### EXTRACT TO READ
Start of Block

Falafel and hummus sit at 16 to 24 percent food cost. Chickpeas, tahini, and spices are pennies per serving, so every falafel wrap and hummus bowl you sell is close to pure margin. Chicken shawarma runs 24 to 28 percent. Beef and lamb gyro climb to 30 to 36 percent because the protein itself is expensive. Lamb kafta can push 38 percent. The lesson: price your lamb items to carry that cost, and merchandise the falafel and bowls hard, because those are what keep your blended number healthy.

When I priced my first bowls, I set them by gut feel at what felt fair, and I was running a lamb bowl at close to 40 percent food cost without knowing it. The fix was simple once I saw it: raise the lamb items a dollar or two, add a premium-protein bowl at $15 to $18, and lean the specials board on falafel. Same customers, same window, and my blended food cost dropped back into the mid-twenties inside two weeks.

This is the exact process I run every time I add or re-price a menu item now:

  1. Step 1 – Cost every ingredient in the dish down to the ounce, including sauces, pickles, and garnish, not just the headline protein.

End of Block

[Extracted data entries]
Start of Block

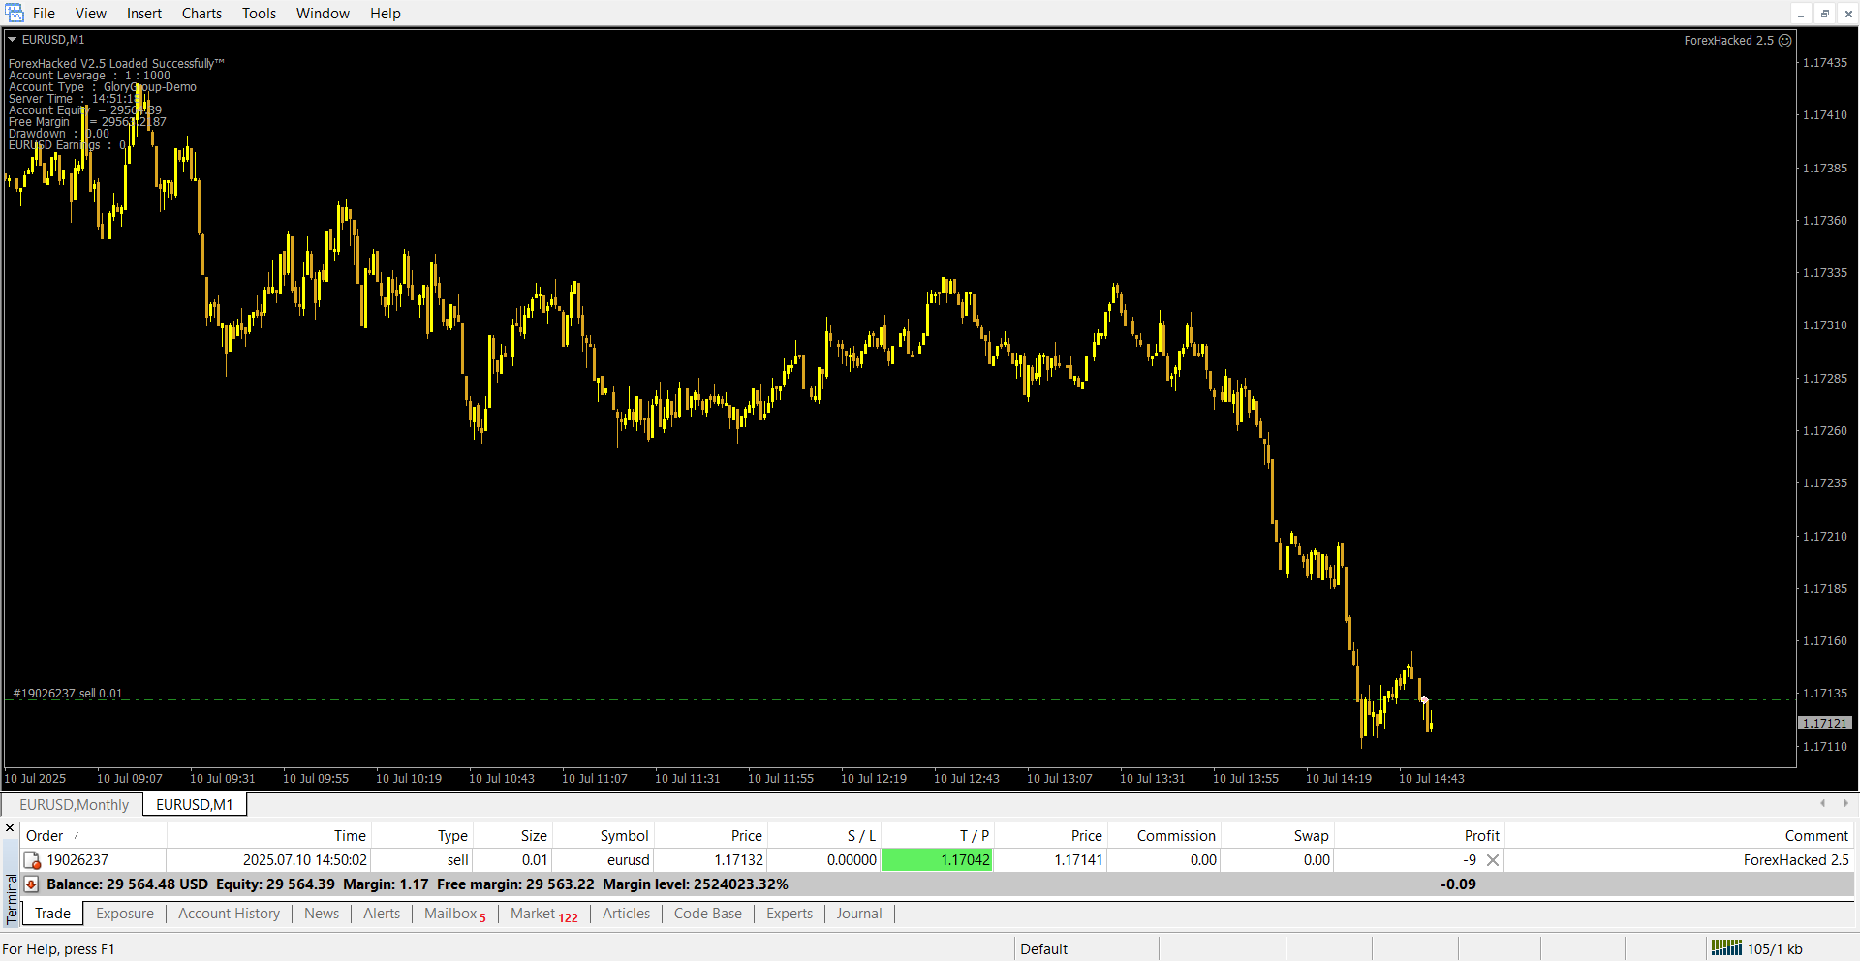The height and width of the screenshot is (961, 1860).
Task: Click the ForexHacked 2.5 smiley face icon
Action: [1785, 41]
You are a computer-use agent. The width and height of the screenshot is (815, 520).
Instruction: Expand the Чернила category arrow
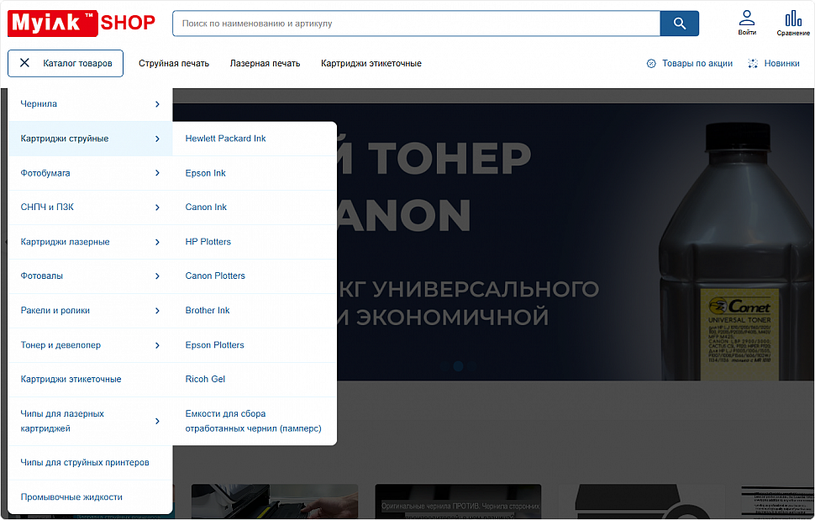coord(157,104)
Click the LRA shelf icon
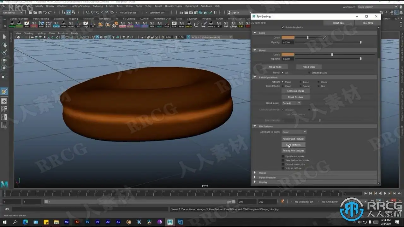 (x=174, y=25)
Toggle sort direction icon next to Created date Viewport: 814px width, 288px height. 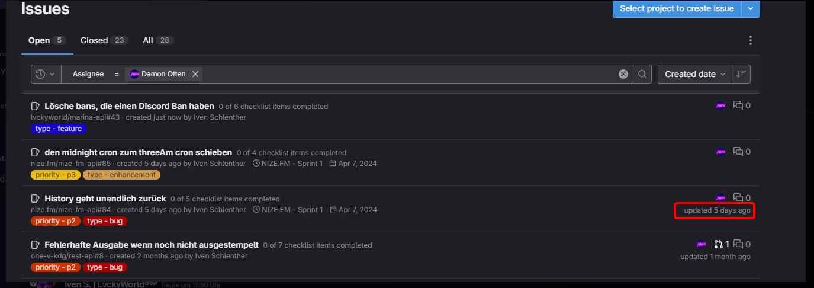coord(741,74)
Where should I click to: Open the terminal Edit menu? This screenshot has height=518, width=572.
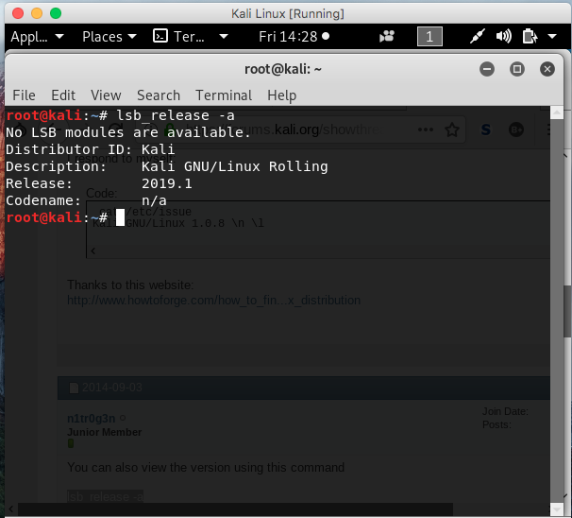(x=63, y=95)
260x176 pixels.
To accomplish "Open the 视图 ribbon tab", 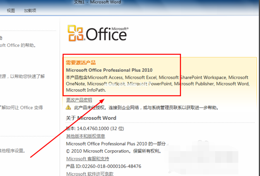I will click(x=11, y=10).
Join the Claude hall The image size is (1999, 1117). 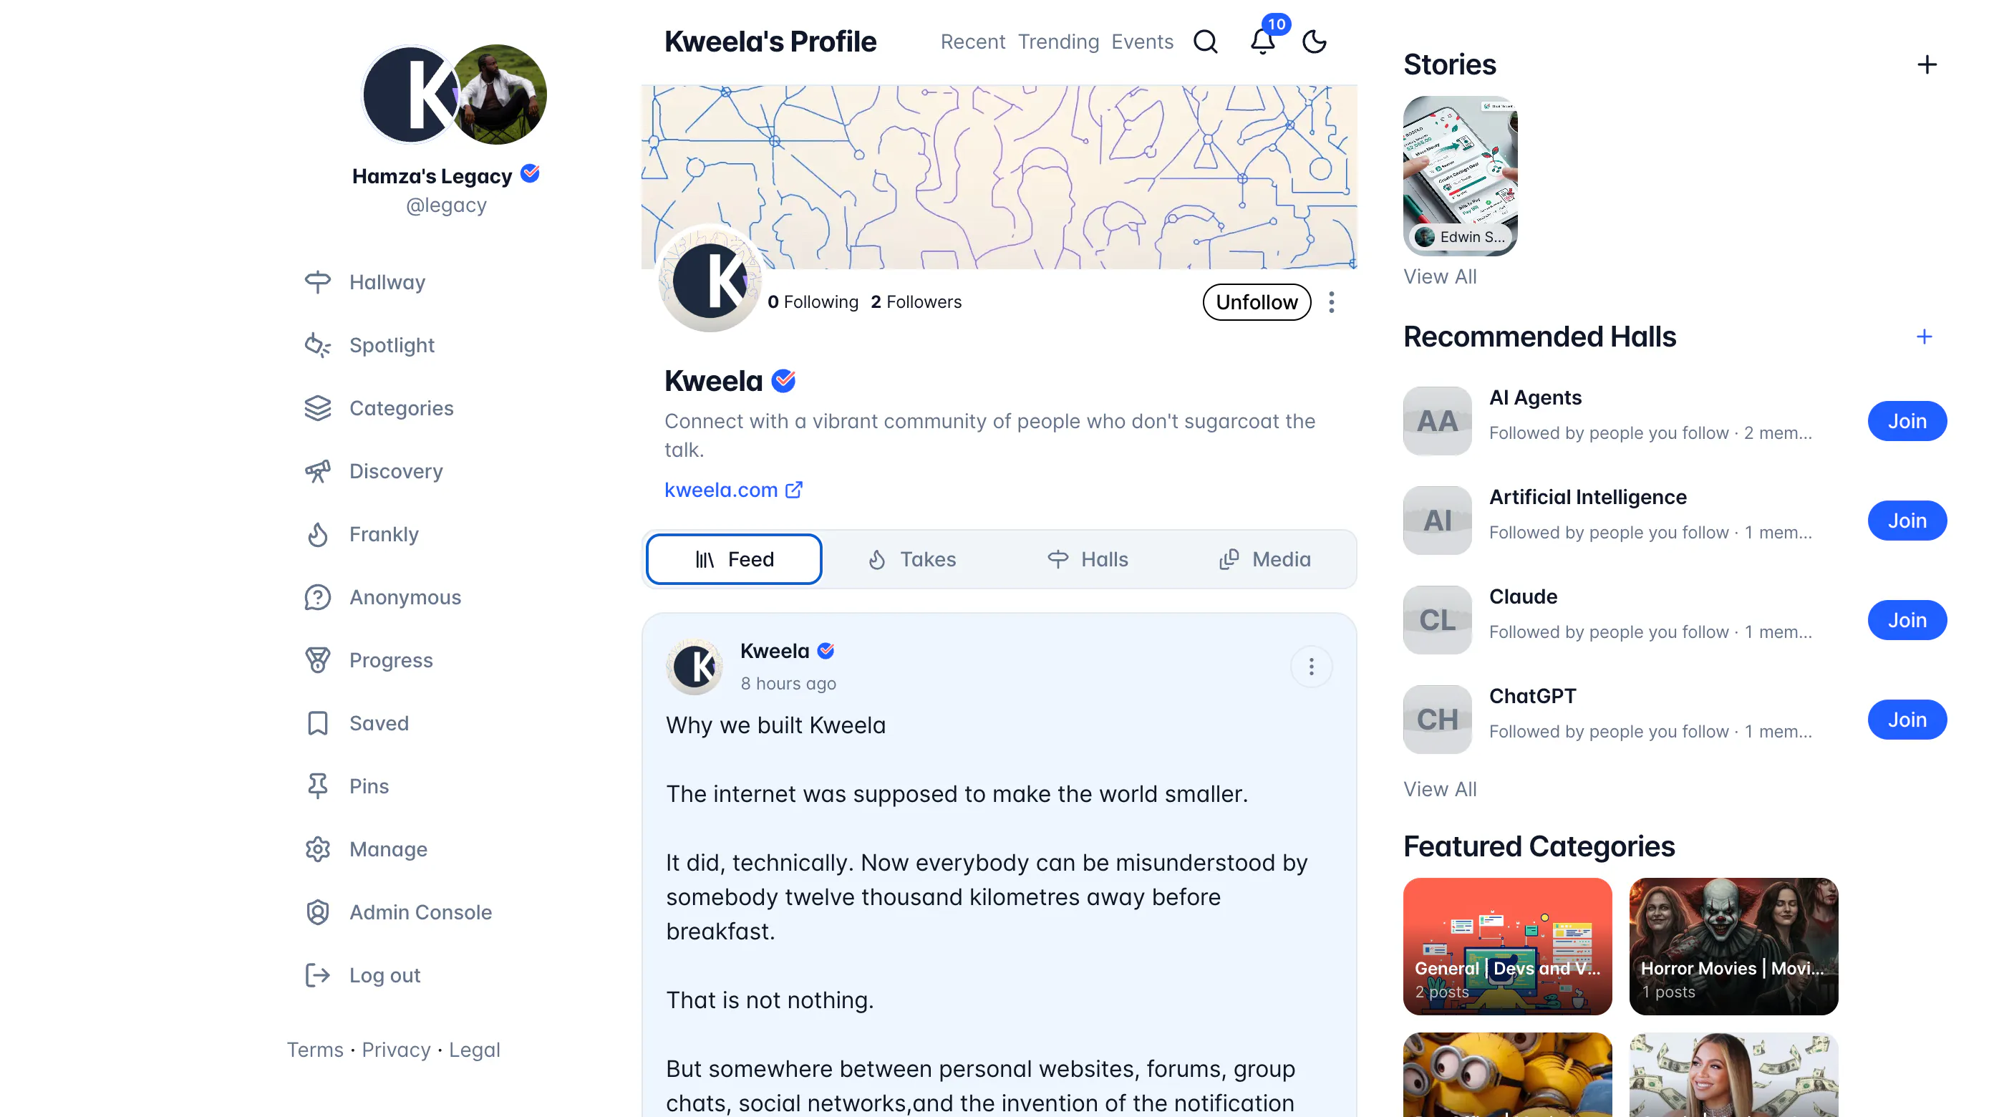(x=1907, y=619)
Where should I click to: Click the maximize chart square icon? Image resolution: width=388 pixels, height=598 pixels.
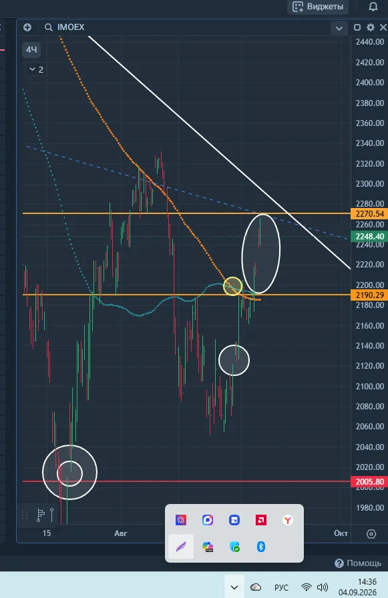pyautogui.click(x=357, y=27)
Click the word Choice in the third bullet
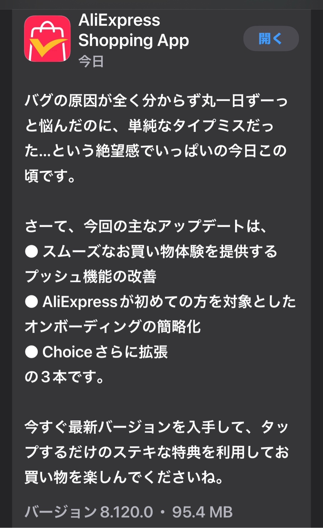This screenshot has width=323, height=528. tap(67, 352)
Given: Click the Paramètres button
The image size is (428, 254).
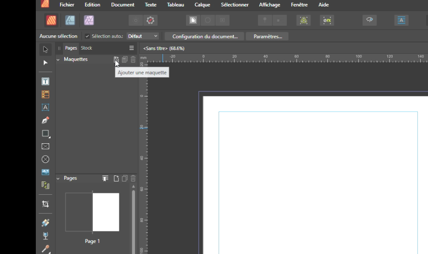Looking at the screenshot, I should pyautogui.click(x=267, y=36).
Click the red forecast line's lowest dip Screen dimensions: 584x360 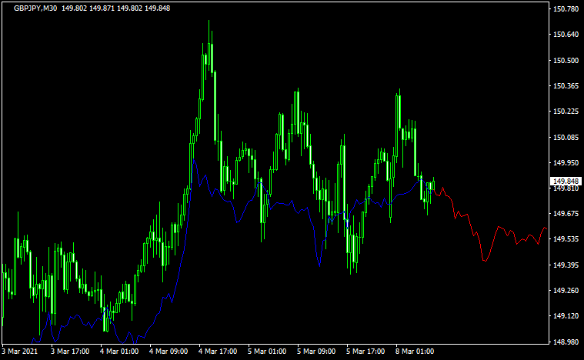pyautogui.click(x=485, y=261)
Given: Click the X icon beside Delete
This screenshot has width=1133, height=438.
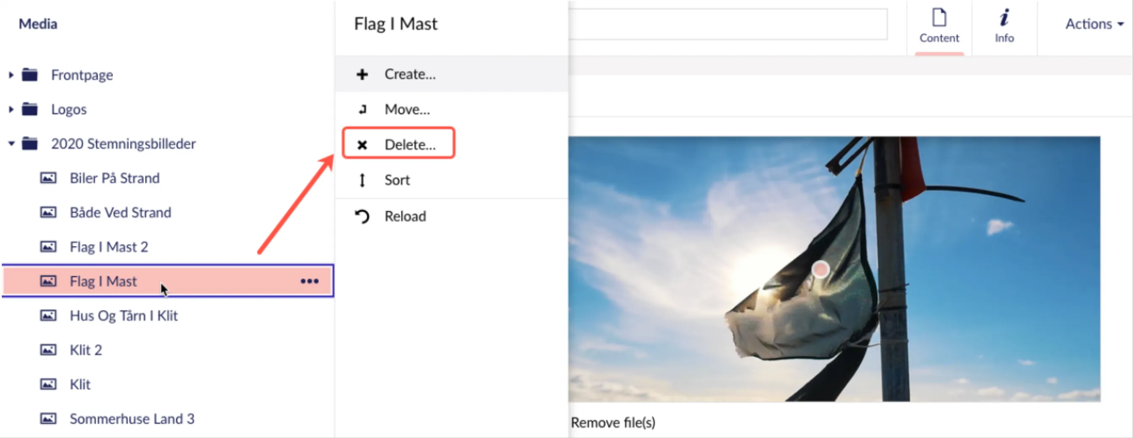Looking at the screenshot, I should (362, 145).
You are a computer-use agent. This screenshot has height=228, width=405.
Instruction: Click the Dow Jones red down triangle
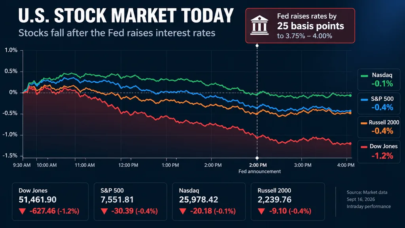coord(23,211)
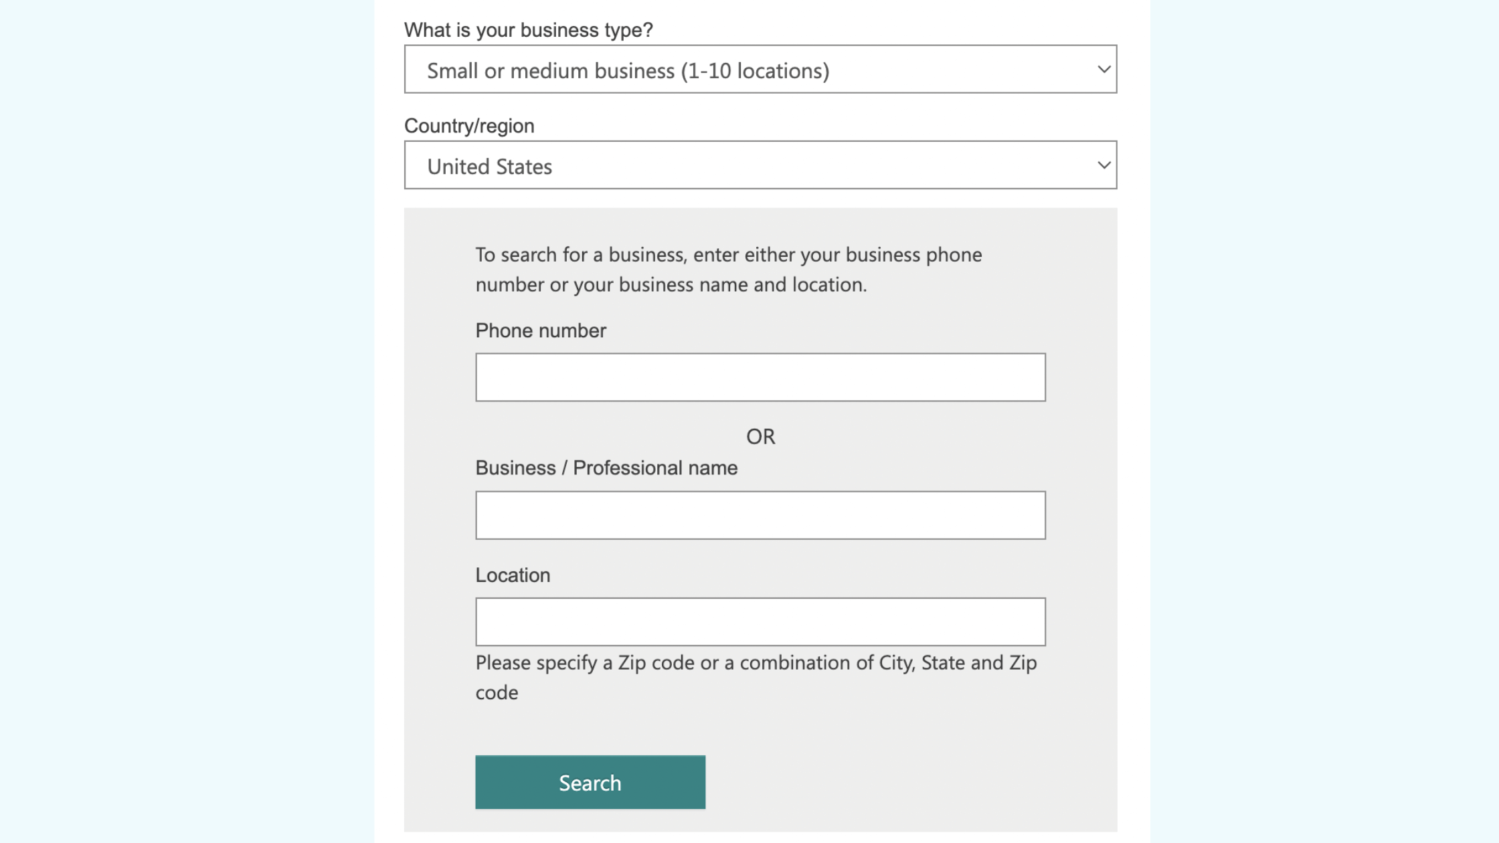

End of Block

### YOUR TASK
In the text on menu food costs, what food cost percentage can lamb kafta reach?

### SOLUTION TO THE EXERCISE
Lamb kafta can push 38 percent food cost.